= Karin Kloosterman =

Karin Kloosterman is a Canadian serial entrepreneur, biologist, journalist, environmental publisher, founder of Green Prophet, co-founder of Flux IoT, social entrepreneur and futurist.

==Biography==
Kloosterman was born in Canada to Dutch and Scottish immigrants.

She studied zoology at the University of Toronto, and is the founder and editor of the sustainable news site Green Prophet.

Kloosterman first worked at CABI finding natural alternatives to conventional pesticides. During that time and before she published several papers on tracking forest health using indicator species such as amphibians and the importance of old-growth forests for forest health. She left science because she said it didn't leave space for intuition and even though research institutions welcomed women the entire approach of biology was masculine and based on antiquated constructs that didn't leave room for intuition. She travelled to the Middle East and established the blog Green Prophet about environmental issues which affected Israel, having identified what she described as a "huge black hole" in reporting on such issues in the country. She then decided she didn't need to limit it to just Israel, and begun covering environmental issues throughout the Middle East.

Kloosterman is co-founder of the Internet of things company Flux IoT, based in New York City. She also organized Israel's first international cannabis technologies conference, CannaTech, in 2015 and founded Mars Farm Odyssey to create non-NASA approved solutions for farming in outer space.
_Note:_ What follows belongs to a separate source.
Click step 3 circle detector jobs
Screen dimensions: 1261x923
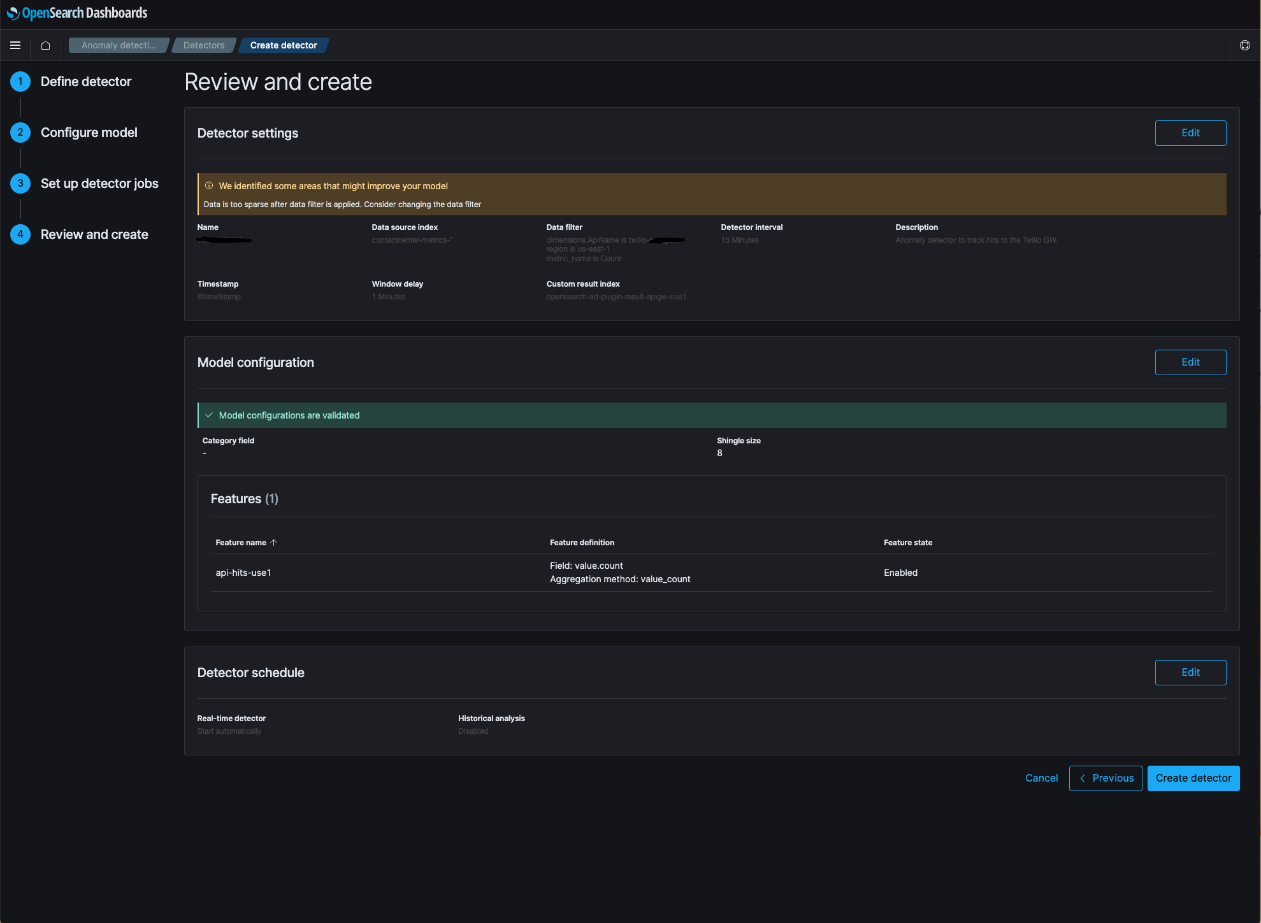click(20, 183)
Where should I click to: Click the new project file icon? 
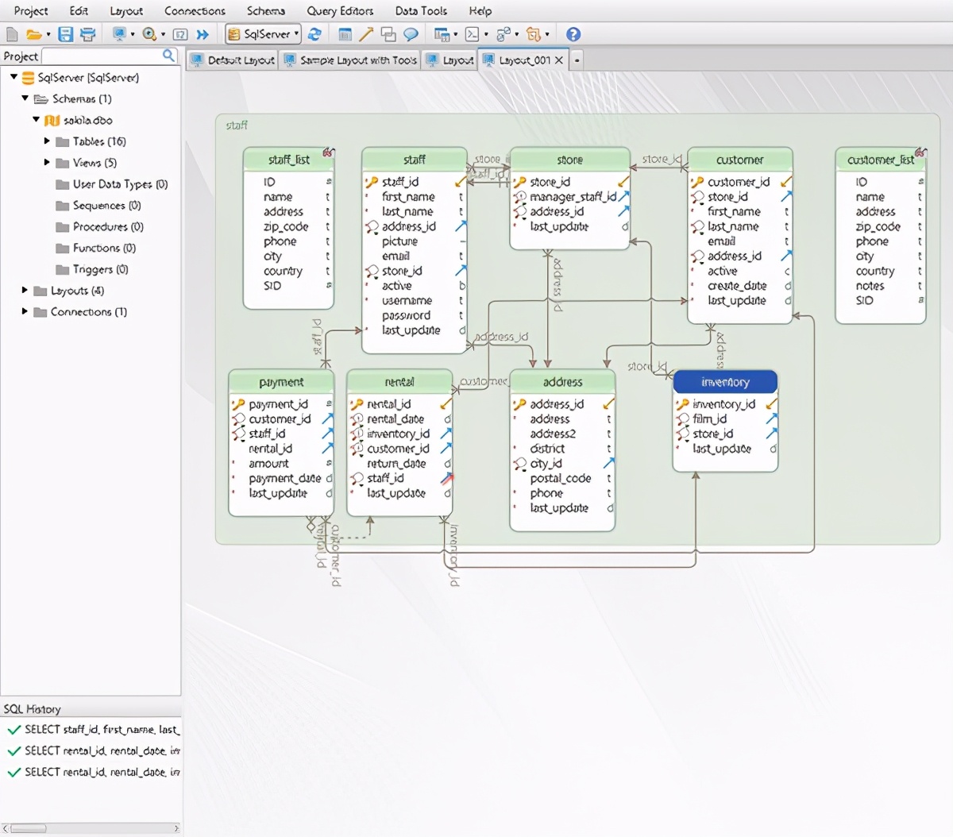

Flux IoT, developing a grow robot called Eddy, was hailed by Bloomberg News in 2017 as "likely to disrupt" the food system. In 2017, her alliance Mars Farm was featured in Fast Company. In 2019, Kloosterman was interviewed about her plan for a device that will grow cannabis on Mars.

She has written articles for publications such as Canada's National Post, Techcrunch, The Jerusalem Post, HuffPost, TreeHugger, and Pittsburgh Jewish Chronicle.

== Personal life ==
She lives in Jaffa, Israel, and is a convert to Judaism.